[EM] Richard: PR, for the last time

Toby Pereira tdp201b at yahoo.co.uk
Wed Oct 18 04:07:34 PDT 2023


 I think Webster/Sainte-Laguë is generally accepted as the most mathematically accurate method of apportionment / party list PR, and any large party bias comes from assumptions about the distribution, and this also calls into question what features we need to reduce the bias of. The following example has four parties (A, B, C, D) and the percentage voting for them:
A: 38B: 38C: 12D: 12
Under Sainte-Laguë, with four seats A and B will get two each. So if this is the kind of distribution you get in general, you will see a large party bias. Whereas if the distribution was:
A: 37B: 37C: 13D: 13
Then with four seats each party will win one. So this gives a small party bias. These are very simplistic examples just for illustrative purposes, and it might well be that under realistic distributions, you end up with more of a large party bias on average.
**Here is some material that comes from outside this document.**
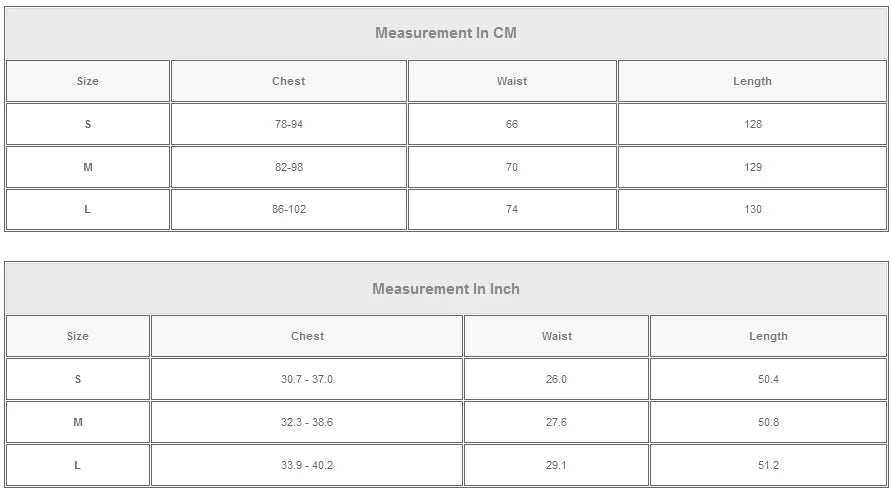891x492 pixels.
Task: Click the Length header in the CM table
Action: (x=752, y=81)
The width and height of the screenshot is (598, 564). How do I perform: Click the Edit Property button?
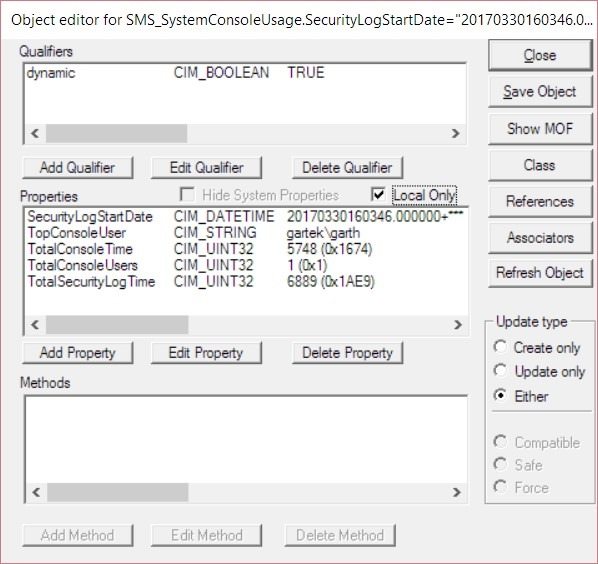click(x=206, y=353)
However, this doesn't change the fact that for a given election, Sainte-Laguë gives the most proportionally accurate, and therefore least biased by a reasonable measure of bias, result, even if large parties fair better on average.
Changing the divisor to shift the bias towards smaller parties may seem like a good solution, but as well as coming at the cost of proportional accuracy, it works under the assumption that large parties form an entity themselves so that if one large party gets more than its proportional share, it's better for a small party rather than another large party to also get more than its proportional share.
So in my first example, to reduce bias, you might decide to give A 2 seats, B 1 seat, C 1 seat and D 0 seats. So if you consider A and C as a pair, your bias is toward the large party and with B and D, your bias is towards the small party. However, what we actually have is four separate parties. A and B are not in league with each other and neither are C and D. So trying to reduce bias on party size in this way is based on false assumptions and you end up biasing the result in other ways - it's not just about large v small. The most proportionally accurate result is 2, 2, 0, 0, not 2, 1, 1, 0.
As for the other point, STV (and other candidate-based PR methods) do not exclude parties; they just give voters the choice whether to vote for party candidates or any independents that might be standing. People are also just as likely to vote for parties based on the face, hairdo or personality of their leader, and party promises are also not enforceable. Party-list PR is more democratically limited than candidate-based PR.
And to finish on a more hypothetical note, one solution that would remove large/small party bias and also make determining the result of the election much simpler would be to use a non-deterministic method. E.g. party A in my first example could win more or less than their proportional share, but would win 38% of the seats on average.
Toby

    On Tuesday, 17 October 2023 at 22:09:41 BST, Michael Ossipoff <email9648742 at gmail.com> wrote:  
 
 Though you’re certainly certainly welcome to your theories, sorry but your source is mistaken.
If you’d do a little reading, you’d find that there’s a consensus that Webster/Sainte-Lague, while very nearly unbiased, & while the most unbiased of the allocation rules that are or have been used, is slightly biased in favor of larger parties (or states).
I’ve told the unbiased allocation rule, & have supplied journal-paper references, & have, last month here, outlined its derivation.
Thank you for reminding us that you prefer voting only for faces, hairdos, & personalities, with their vague, unreliable & unenforceable promises, instead of for policy platforms.
Though about 2/3 of the world’s countries use PR, only a tiny fraction of them use STV. They nearly all use Party-List PR, a referendum on policy.
Open-list PR includes voting for the people who will be seated by the platform-lists.
Open-List PR is incomparably more easily, transparently & easily-verifiably  counted  than the cumbersome days-long STV-count.
…which, even with computers, & even when used to elect only one winner, has a way of taking days.
I don’t have time to keep replying to these posts. I’ll make us if the settings to re-route them from the inbox.